Lloyd Evans Lloyd Evans

Extreme actions

issue 21 July 2012

OK, I was wrong. I’ve said it a million times but I now realise it’s perfectly feasible. Antique dramas can make sense in a modern location. Nicholas Hytner sets Timon of Athens slap bang in the middle of present-day London. The action begins in a mock-up of the National Gallery’s Sainsbury wing, complete with that dull, forbidding grey hue that some miserable nutcase chose for the walls. Ominously, hanging centre-stage, is El Greco’s swirly pink vision of Christ ejecting the moneylenders from the temple.

A launch party is in full swing. Champagne flows. A gang of yuppies, toadies, spivs and freeloaders has gathered to toast the opening of the ‘Timon Wing’. Glamorous sycophants hover around the millionaire philanthropist crying, ‘Timon, Timon!’ like hungry seagulls circling a discarded Big Mac. The bounty of Timon knows no bounds. He’s high on charity. Like some crazed love-child of Elton John and Mother Teresa, he spreads goodwill and cash in all directions. Here, he bails out a wrongly imprisoned nobleman. There, he grants a fortune to a handsome pauper besotted with a high-born floozie.

But this excess of sweetness and benevolence can’t last for ever. Sure enough, the fiscal oscillator ticks forward and Timon is plunged from success and affluence into penury and wretchedness.

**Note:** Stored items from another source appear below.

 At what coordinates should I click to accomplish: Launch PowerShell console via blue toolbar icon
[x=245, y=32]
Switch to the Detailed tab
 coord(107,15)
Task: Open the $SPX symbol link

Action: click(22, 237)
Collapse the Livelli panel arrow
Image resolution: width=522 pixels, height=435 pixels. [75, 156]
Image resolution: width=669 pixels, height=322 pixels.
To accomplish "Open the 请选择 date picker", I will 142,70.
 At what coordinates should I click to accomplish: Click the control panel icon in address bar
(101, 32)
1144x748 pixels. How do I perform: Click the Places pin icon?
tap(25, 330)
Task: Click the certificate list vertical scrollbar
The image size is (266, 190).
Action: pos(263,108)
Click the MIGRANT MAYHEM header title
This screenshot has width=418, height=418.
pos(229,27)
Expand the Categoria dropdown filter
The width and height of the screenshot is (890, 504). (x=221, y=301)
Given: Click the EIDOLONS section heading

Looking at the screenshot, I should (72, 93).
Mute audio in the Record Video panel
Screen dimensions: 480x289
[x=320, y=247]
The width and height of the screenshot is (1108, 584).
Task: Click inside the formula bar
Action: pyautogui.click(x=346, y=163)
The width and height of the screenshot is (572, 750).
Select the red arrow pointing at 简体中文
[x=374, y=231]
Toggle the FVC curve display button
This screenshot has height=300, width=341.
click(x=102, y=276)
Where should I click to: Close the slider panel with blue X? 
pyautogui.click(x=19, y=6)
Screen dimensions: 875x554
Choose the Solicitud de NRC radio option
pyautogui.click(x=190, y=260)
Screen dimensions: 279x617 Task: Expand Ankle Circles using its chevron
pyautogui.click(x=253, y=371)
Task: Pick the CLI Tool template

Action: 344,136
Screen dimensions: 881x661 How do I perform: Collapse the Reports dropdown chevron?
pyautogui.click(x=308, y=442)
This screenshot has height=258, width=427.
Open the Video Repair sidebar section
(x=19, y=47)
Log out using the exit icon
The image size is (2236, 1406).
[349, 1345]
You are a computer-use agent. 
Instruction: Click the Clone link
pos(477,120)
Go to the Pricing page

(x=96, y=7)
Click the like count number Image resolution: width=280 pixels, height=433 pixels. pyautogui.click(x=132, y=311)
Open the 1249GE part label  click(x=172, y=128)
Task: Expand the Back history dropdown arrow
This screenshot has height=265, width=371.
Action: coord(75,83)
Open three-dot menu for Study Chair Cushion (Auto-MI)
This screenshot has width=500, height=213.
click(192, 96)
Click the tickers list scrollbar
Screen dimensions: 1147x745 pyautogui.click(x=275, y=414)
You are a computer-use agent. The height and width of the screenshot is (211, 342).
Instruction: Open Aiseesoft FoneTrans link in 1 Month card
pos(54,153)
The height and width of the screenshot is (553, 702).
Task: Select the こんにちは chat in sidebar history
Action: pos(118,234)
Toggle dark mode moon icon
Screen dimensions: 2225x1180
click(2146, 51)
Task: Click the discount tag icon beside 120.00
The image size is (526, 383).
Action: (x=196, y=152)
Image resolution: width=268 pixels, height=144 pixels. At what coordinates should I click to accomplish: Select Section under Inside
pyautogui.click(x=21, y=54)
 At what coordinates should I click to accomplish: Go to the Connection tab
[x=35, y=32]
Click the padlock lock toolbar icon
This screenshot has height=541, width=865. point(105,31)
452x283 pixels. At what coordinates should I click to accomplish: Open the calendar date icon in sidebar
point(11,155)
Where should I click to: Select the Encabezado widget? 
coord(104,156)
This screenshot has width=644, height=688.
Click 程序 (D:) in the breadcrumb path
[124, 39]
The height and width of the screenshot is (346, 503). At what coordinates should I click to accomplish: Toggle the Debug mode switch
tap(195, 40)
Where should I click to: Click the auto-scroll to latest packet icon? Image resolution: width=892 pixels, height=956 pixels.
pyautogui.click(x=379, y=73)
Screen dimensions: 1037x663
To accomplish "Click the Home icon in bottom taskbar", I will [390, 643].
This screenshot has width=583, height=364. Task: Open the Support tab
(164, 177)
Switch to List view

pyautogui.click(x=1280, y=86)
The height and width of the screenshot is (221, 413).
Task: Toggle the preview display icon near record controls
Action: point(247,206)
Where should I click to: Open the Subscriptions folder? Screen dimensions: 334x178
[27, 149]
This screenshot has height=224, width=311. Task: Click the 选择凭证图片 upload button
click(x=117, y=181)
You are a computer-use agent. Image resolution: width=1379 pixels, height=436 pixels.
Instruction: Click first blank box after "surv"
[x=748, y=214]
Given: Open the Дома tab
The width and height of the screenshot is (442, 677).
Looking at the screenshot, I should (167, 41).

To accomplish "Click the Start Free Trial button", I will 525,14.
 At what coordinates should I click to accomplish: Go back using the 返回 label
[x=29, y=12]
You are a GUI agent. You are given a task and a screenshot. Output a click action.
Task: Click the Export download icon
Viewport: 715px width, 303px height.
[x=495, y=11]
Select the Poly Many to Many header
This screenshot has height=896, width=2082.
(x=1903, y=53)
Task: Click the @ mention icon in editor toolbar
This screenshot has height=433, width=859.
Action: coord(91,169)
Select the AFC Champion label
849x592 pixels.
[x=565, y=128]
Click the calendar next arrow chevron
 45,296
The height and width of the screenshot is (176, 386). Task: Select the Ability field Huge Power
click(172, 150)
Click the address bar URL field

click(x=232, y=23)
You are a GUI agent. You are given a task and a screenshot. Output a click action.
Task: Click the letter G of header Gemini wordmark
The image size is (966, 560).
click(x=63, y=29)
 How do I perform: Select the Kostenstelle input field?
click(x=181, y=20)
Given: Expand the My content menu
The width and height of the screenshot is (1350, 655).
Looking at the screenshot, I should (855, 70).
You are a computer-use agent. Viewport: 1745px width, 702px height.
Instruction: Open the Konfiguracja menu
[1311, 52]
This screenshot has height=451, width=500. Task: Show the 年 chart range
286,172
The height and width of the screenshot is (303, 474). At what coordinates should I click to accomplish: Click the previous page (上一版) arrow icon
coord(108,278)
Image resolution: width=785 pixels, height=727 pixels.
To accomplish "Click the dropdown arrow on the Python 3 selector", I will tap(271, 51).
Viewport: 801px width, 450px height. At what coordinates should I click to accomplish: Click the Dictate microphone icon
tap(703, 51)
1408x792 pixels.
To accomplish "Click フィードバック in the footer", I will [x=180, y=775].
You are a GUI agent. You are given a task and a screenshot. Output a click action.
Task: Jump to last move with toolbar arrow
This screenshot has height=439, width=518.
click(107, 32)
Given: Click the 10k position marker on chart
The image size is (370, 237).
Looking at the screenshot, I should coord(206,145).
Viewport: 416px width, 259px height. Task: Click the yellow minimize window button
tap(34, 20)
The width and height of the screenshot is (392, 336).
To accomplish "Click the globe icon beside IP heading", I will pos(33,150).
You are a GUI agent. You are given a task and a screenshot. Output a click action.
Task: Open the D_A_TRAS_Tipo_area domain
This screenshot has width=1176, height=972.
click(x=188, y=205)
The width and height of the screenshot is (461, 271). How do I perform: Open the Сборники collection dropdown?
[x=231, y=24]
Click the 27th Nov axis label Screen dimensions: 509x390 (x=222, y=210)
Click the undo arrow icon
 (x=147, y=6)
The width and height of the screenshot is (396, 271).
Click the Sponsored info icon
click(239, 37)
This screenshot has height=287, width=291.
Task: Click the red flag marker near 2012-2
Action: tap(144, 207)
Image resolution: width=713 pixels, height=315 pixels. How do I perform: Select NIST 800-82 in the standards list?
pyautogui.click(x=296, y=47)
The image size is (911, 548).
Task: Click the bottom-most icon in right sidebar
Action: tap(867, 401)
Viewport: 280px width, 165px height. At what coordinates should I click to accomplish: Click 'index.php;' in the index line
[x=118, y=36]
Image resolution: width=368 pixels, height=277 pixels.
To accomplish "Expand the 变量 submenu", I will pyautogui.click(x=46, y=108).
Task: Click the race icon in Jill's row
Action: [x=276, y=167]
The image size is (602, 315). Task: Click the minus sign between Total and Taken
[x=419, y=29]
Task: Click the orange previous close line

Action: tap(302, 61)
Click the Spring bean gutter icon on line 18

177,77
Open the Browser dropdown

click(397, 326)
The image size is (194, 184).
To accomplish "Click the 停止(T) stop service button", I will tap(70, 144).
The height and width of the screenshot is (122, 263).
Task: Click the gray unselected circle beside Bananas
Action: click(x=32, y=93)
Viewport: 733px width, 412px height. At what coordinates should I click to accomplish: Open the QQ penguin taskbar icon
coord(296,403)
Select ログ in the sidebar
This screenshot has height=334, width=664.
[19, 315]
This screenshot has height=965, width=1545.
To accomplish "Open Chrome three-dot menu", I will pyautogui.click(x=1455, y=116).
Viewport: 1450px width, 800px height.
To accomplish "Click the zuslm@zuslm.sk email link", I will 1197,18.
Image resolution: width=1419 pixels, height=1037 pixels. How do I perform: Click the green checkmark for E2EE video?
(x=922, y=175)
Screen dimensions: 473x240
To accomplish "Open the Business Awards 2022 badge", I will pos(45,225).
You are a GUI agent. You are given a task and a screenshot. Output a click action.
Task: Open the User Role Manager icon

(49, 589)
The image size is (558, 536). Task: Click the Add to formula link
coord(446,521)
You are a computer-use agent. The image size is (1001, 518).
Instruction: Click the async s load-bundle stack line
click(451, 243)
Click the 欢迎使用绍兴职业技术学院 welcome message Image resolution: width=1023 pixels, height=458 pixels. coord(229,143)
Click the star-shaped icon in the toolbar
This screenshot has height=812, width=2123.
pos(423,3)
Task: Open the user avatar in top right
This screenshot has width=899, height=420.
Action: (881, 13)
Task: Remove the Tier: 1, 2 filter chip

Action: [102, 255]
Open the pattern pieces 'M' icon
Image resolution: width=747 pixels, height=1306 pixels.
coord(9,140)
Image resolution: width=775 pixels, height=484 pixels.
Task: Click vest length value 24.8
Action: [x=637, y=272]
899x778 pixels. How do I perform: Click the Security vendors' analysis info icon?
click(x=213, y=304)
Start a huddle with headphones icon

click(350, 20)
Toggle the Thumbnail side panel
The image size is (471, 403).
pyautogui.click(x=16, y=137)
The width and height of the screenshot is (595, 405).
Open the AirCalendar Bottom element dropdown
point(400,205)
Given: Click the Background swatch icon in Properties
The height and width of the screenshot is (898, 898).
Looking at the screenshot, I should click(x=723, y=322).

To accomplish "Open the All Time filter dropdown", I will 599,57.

The plutocrat is bankrupt, his land mortgaged, his credit cards cancelled, his piggy-bank empty. Faced with a Himalayan debt crisis, he applies to the muckers and greasers who lapped up his largesse during the boom years. And they, of course, run a mile.

He slides into the underclass. Wearing an anorak stuffed with newspapers, Timon haunts the twilight habitat of the homeless. Here the scene shifts to the pillared concrete underpasses beneath the National Theatre itself. A nifty touch. He finds himself ruling a mob of outlaws as he denounces the corruption of wealth and power. He encourages crabbed-up whores to infect the city with genital creepy-crawlies. He becomes as besotted with hate as he ever was with generosity. When two former chums show up he chases them off with a fireman’s axe.

Simon Russell Beale, as bulbously energetic as ever, captures all of Timon’s contradictory registers. He easily manages the tricky descent from genial magnetism to bilious rage and indignation. His down-and-out phase brings him into contact with the cynical thinker, Apemantus, and their double-act is touching, and genuinely funny. Hilton McRae’s wintry Scots accent is a perfect vehicle for the philosopher’s scabrous insights.

One of the joys of the play is that it offers trusty Shakespearean themes in unfamiliar contexts. There are hints of Lear and the Fool, touches of Hamlet’s lyrical misanthropy, echoes of Iago’s bitter rhetoric. And it’s a script that doesn’t require a heavy night’s swotting beforehand. The storyline is cup-a-soup simple.

And, thank God, it has none of those brain-bending Shakespearean sub-plots with five sets of second cousins, all in masks, marrying each other in the final scene while some shipwrecked countess gets spliced to a cross-dressing duke who’s lost his lands to a scheming madcap brother-in-law. None of that. Just a rattling good tale of pride, arrogance and retribution. To mount this play in London, at this moment, and with this particular spin, is an exquisite piece of programming.

Steam Industry Theatre is back at the Scoop by Tower Bridge. Last year it delivered a hammer-blow to capitalism by staging a hoity-toity Brechtian drama extolling the virtues of Bolshevism. After the show, a bucket was passed around and donations were eagerly solicited to fund future propaganda efforts. It takes a lot of capital, apparently, to kill off capital.

This year, in a sweeter mood, it has devised a comic trilogy based on Homer and Aeschylus. My first attempt to catch the show was thwarted by thunderstorms. (Rain stops play at this open-air venue, alas.) Second time around, I saw the opening piece about Helen’s elopement with Paris. The show, which is aimed squarely at kids, is performed as a sitcom but it’s done with a genuine sense of scholarship and a reverence for the sources. Corny gags abound. ‘My ironing board didn’t arrive from Argos,’ complains one of the Trojan women. There are more challenging quips, too. We’re asked to consider why Helen is labelled ‘from Troy’ and not ‘from Sparta’, the home of her husband Menelaus. That’s the sort of textual conundrum that keeps classicists chatting long after they’ve put the rest of High Table to sleep.

There’s a real charm and warmth about this show. If you can dodge the deluges, you’ll have a ball. It’s free, too. They still pass the bucket around after the curtain-call but they’ve dropped the end-of-days rhetoric. Capitalism’s deadliest foe, they’ve realised, isn’t the anti-capitalist movement. It’s the capitalists.